Ramadhan mengungkapkan presiden-presiden terdahulu tidak ada yang melecehkan parlemen. Kondisi ini, kata Ramadhan, akan memperkeruh kembali suasana di parlemen yang sudah baik, karena saat ini DPR telah bersatu pasca kesepakatan bersama antara Koalisi Indonesia Hebat pendukung Jokowi dengan Koalisi Merah Putih pendukung Prabowo.
"Koalisi Indonesia Hebat dan Koalisi Merah Putih juga sudah berpelukan, sudah tandatangan dan sudah melakukan paripurna. Jadi kalau Pak Jokowi menilai ada persoalan di DPR, persoalan yang mana lagi. Presiden-presiden terdahulu justru yang ditekankan bisa bekerjasama dengan DPR. Ini tidak malah menterinya dilarang ke DPR. Jokowi terlalu jumawa karena dipilih langsung oleh rakyat," ujarnya.
Wakil Presiden Jusuf Kalla menegaskan pemerintah baru akan mengikuti rapat dengan DPR jika parlemen sudah selesai merevisi Undang-Undang No. 17/2014 tentang MPR, DPR, DPRD, dan DPD (MD3). Melalui revisi UU ini, fraksi yang tergabung dalam Koalisi Indonesia Hebat dan Koalisi Merah Putih sepakat menambah satu kursi pimpinan di semua Alat Kelengkapan Dewan di DPR.

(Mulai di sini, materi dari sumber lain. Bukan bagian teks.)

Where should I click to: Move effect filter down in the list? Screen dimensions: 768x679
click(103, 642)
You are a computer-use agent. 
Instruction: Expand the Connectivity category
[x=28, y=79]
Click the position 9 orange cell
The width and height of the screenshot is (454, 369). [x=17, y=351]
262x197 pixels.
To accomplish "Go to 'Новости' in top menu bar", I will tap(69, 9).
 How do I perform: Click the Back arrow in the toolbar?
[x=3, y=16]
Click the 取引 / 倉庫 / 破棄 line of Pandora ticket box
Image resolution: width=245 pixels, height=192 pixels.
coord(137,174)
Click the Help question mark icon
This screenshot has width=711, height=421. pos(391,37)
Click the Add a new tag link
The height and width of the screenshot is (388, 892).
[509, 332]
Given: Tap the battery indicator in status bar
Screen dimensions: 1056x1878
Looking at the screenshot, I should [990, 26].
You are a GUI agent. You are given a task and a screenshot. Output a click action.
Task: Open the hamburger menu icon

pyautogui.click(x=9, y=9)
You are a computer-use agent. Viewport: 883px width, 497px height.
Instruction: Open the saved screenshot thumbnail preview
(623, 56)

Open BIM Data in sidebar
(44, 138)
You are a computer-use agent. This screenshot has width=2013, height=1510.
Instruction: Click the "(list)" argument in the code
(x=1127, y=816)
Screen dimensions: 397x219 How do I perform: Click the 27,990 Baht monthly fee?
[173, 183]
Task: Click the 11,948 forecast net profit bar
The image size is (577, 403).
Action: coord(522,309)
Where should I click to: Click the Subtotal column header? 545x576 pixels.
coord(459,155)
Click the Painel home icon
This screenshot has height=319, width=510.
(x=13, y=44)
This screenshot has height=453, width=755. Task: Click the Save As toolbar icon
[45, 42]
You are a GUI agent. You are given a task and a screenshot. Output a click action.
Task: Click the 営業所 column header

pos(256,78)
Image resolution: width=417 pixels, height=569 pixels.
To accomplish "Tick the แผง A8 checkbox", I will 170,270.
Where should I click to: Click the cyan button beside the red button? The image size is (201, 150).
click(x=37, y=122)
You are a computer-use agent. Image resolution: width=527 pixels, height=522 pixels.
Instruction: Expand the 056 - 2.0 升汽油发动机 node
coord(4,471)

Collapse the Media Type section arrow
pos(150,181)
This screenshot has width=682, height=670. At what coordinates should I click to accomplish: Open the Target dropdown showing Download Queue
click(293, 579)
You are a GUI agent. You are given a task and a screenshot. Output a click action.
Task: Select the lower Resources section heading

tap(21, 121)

Ia membantah anggapan bahwa langkah pemerintah tersebut justru memperkeruh hubungan eksekutif dengan legislatif.
Juru bicara Jusuf Kalla, Husein Abdullah mengatakan, pemerintah Jokowi-JK tidak ingin bermasalah dengan DPR. Husein memastikan pemerintah akan hadir di DPR ketika masalah di DPR selesai.
"Tentu mereka berpandangan belum waktunya mereka ke sana, ada masalah di DPR kita yang mengganjal dia untuk hadir di sana," ujarnya.